Last week, Deputy Defense Secretary Ashton Carter said there are “real savings to be realized” in these areas.
“The Fourth Estate represents a fifth of the department’s budget, and it merits at least as much scrutiny as the military services’ budgets,” Carter said during a May 7 speech at the National Press Club.
DoD field agencies and combat support agencies must receive “the same level of scrutiny” the services are receiving as the Pentagon budget contracts, Carter said. Headquarters sizes also will be scaled back.
“I believe that we need to shrink those headquarters functions also at least as much as everything else is shrinking,” he said.
Specific areas to cut are being explored in the Strategic Choices and Management Review — led by Carter — that is looking at a range of areas to cut in DoD depending on the level of spending reductions legislated. The Pentagon must cut $37 billion from its budget in 2013 due to sequestration.
Despite troop reductions already in place, support functions, which ballooned over the two wars of the past decade, have remained, according to defense analysts.

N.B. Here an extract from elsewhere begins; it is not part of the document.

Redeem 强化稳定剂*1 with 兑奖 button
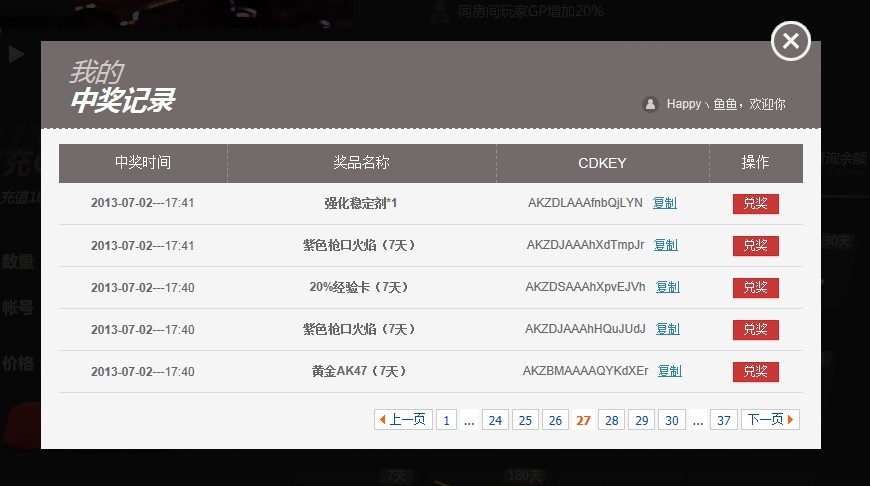The height and width of the screenshot is (486, 870). pos(755,204)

The exact amount DoD spends on overhead is up for debate. Some experts peg spending on “back-office” functions at as much as 40 percent of the Pentagon budget.
Hale calls that estimate “nonsense.”
“That 40 percent figure, which has been around a long time, is really an infrastructure cost,” he said. “Simplistically, it’s everything that doesn’t deploy or fight.”
That estimate includes research and development, command and control, and training, Hale said.
“When I think of overhead, I think of comptrollers and back-office kinds of functions, not the training establishment and research and command and control.”